Tranexamic acid (TXA) is commonly used in surgical settings to reduce blood loss. Due to its antifibrinolytic properties, TXA theoretically increases the risk of thrombosis. In this study, the use of TXA was assessed in patients undergoing head and neck free flap reconstruction.
A cohort of patients from February 2021 to September 2023 received TXA. Patients received 3 g of intravenous TXA intraoperatively, in addition to topical TXA to the donor, recipient, and neck dissection sites. Patients were compared to a retrospective cohort from August 2019 to January 2021. All patients, including those in the retrospective control cohort, met the criteria for TXA.
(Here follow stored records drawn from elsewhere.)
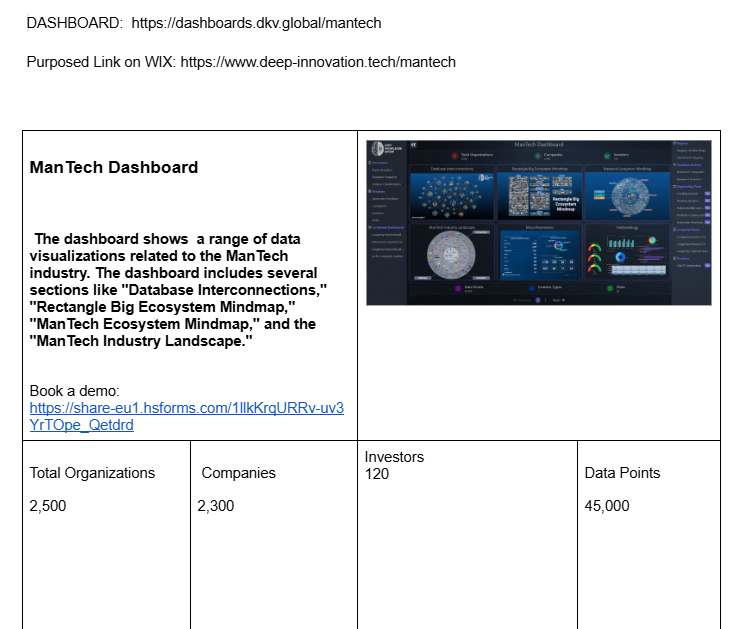The width and height of the screenshot is (744, 629).
Task: Open the Methodology charts panel
Action: (626, 252)
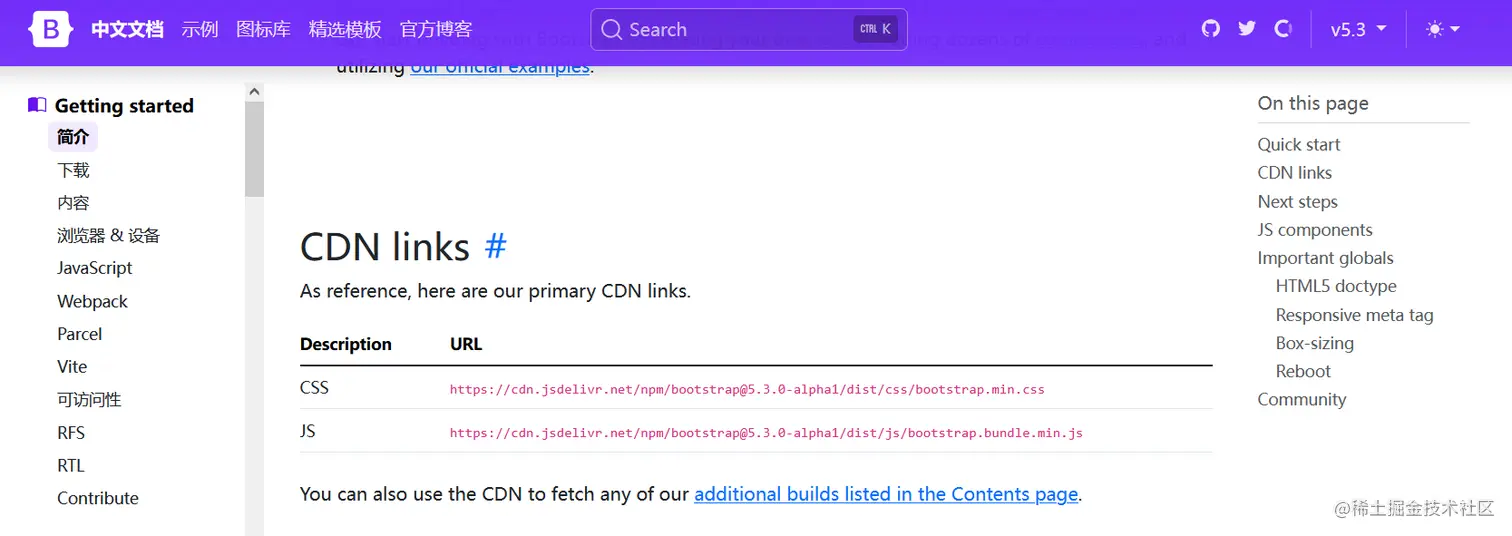
Task: Go to 官方博客 in navbar
Action: [436, 29]
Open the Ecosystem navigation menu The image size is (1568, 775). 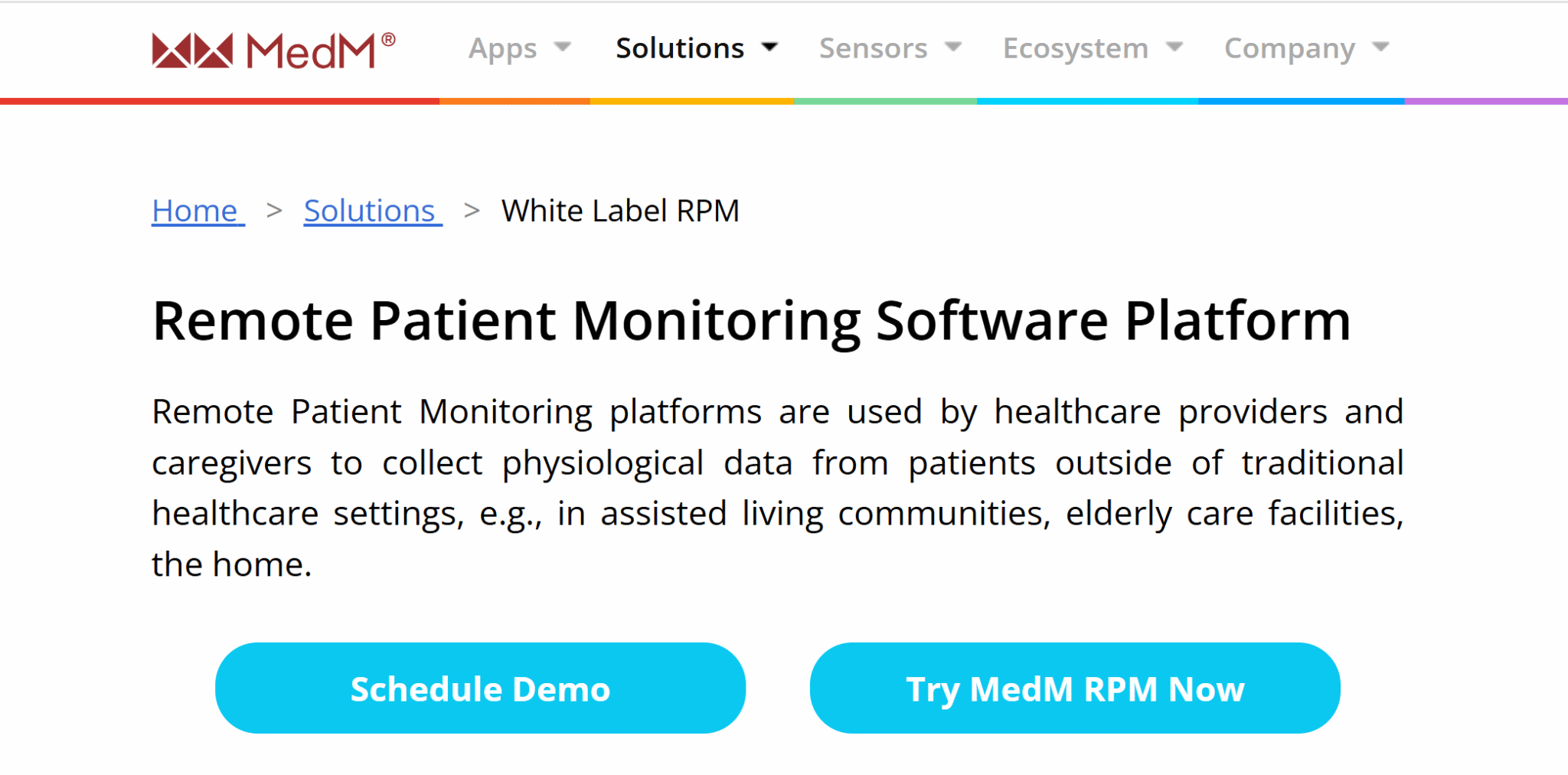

A total of 397 patients underwent free flap reconstruction (53.6% thigh, 25.6% fibula), of which 185 received TXA and 212 did not. Patients receiving the TXA protocol had a lower perioperative transfusion rate (12.9% vs. 20.7%, p = 0.042) and intraoperative estimated blood loss (196.4 ± 102.9 cc vs. 263.7 ± 247.8 cc, p < 0.001). There was no difference in postoperative flap vascular compromise in the TXA (7.6%) versus control (10.4%) groups (p = 0.33). Postoperative complications, including hematoma and thromboembolic events, were not statistically different between the groups. On multivariate analysis, the use of TXA remained predictive of reduced perioperative transfusion when controlling for BMI > 25, osseous flap, and hypertension.
Patients who received TXA demonstrated decreased perioperative transfusion after head and neck free flap reconstruction with no increase in flap vascular compromise or major thromboembolic events. Implementation of our protocol to larger cohorts and randomized controlled trials could help identify an optimal dosing regimen and demonstrate long-term efficacy.